Sen. Graham Clarifies ‘Riots’ Remark, Knocks DOJ for Trump Obsession

Sen. Graham Clarifies 'Riots' Remark, Knocks DOJ for Trump Obsession Sen. Graham Clarifies 'Riots' Remark, Knocks DOJ for Trump Obsession Sen. Lindsey Graham, R-S.C., speaks to supporters at the Charleston County Victory Office in 2020. ( Michael Ciaglo/Getty Images)

By Jay Clemons | Sunday, 04 September 2022 11:19 AM EDT

Sen. Lindsey Graham, R-S.C., has clarified his comments from last week, when predicting there would be "riots in the streets" if the Justice Department (DOJ) charged former President Donald Trump with a federal crime over classified documents being stored at the Mar-a-Lago resort in Florida.

While speaking to CNBC on Saturday, Graham toned down his previous words by saying, "what I tried to do was state the obvious."

Graham continued: "Here's what I said, The raid on President Trump's home, the likely [Republican Party] nominee for 2024, better bear some fruit here. If it's just about mishandling classified information, we've [already] had a standard set when it came to Hillary Clinton."

The former chairman of the Senate Judiciary Committee, Graham says the federal government has seemingly thrown out all the rules — in terms of wanting respectful and prudent law enforcement — when it comes to Trump.

And that pervasive attitude of "Get him, it doesn't matter how you get him" has become problematic, says the South Carolina Republican.

"So I said if [Trump's alleged crime] is similar to what happened to Clinton and he gets prosecuted, it'll be one of the most disruptive events in America​," says Graham.

Graham's reference to Hillary Clinton — the 2016 Democratic Party presidential nominee who lost to Trump in that year's general election — involved her stint as President Barack Obama's Secretary of State.

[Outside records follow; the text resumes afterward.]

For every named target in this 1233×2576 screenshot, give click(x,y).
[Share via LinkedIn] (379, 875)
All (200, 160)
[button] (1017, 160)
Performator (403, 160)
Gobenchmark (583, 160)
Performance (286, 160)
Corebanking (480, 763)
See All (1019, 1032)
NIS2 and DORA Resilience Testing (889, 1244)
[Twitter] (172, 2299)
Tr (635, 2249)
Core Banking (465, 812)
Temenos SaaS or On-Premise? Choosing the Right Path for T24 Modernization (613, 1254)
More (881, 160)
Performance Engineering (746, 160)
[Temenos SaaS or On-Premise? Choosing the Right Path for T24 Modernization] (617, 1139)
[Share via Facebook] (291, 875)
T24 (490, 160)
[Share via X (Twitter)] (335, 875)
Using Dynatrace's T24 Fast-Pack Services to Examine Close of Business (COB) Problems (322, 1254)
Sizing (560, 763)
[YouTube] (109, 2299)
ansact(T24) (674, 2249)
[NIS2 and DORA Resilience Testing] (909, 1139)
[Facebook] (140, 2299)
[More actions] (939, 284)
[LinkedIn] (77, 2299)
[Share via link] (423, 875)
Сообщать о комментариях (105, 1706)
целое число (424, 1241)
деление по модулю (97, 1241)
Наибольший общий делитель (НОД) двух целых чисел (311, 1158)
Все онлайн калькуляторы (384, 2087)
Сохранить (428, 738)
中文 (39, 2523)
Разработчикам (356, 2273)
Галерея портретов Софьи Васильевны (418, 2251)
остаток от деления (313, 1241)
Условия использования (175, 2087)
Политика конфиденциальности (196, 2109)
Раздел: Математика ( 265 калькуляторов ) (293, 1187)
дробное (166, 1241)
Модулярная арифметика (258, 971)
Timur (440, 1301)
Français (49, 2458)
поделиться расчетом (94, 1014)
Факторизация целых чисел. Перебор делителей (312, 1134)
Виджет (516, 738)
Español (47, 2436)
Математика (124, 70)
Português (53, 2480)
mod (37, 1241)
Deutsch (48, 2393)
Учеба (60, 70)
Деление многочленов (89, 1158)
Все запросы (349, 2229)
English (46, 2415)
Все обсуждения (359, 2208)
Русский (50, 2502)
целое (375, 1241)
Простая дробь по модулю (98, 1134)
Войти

During that time, the FBI claimed Clinton had mishandled classified documents on an email server, but was also never prosecuted for the supposed error in judgment.

Regarding the Clinton-Trump comparison, there's a significant difference between the titles of secretary of state and President of the United States.

As such, two weeks ago, while serving as a studio guest on "Rob Schmitt Tonight," Trump attorney Alina Habba told Newsmax the Mar-a-Lago affidavit implied potential guilt for the former president on three fronts — concealment, espionage, and destruction of documents.

To which, Habba responded: If the DOJ claims concealment, "you wouldn't have allowed [federal agents] into Mar-a-Lago," Habba said.

If the DOJ cites espionage, Habba said the Trump attorneys wouldn't have been transparent about federal officials viewing the documents in June.

And if the DOJ argues destruction, Habba says Trump's people wouldn't have responded positively to the feds' request of putting a padlock on the presidential documents.

"What people don't understand: Presidents have different kinds of privileges — executive privileges," said Habba, adding that Presidents George W. Bush and Barack Obama exercised similar declassification privileges with documents after leaving office in 2009 and 2017, respectively.

At a midterm-election rally Saturday in Wilkes-Barre, Pa., Trump lashed out at Democrats, the DOJ, the FBI, and the national media over the Aug. 8 raid his Florida home.

"The shameful raid and break-in of my home at Mar-a-Lago was a travesty of justice that made a mockery of America's laws, traditions and principles before the entire world,"Trump told the crowd of boisterous supporters.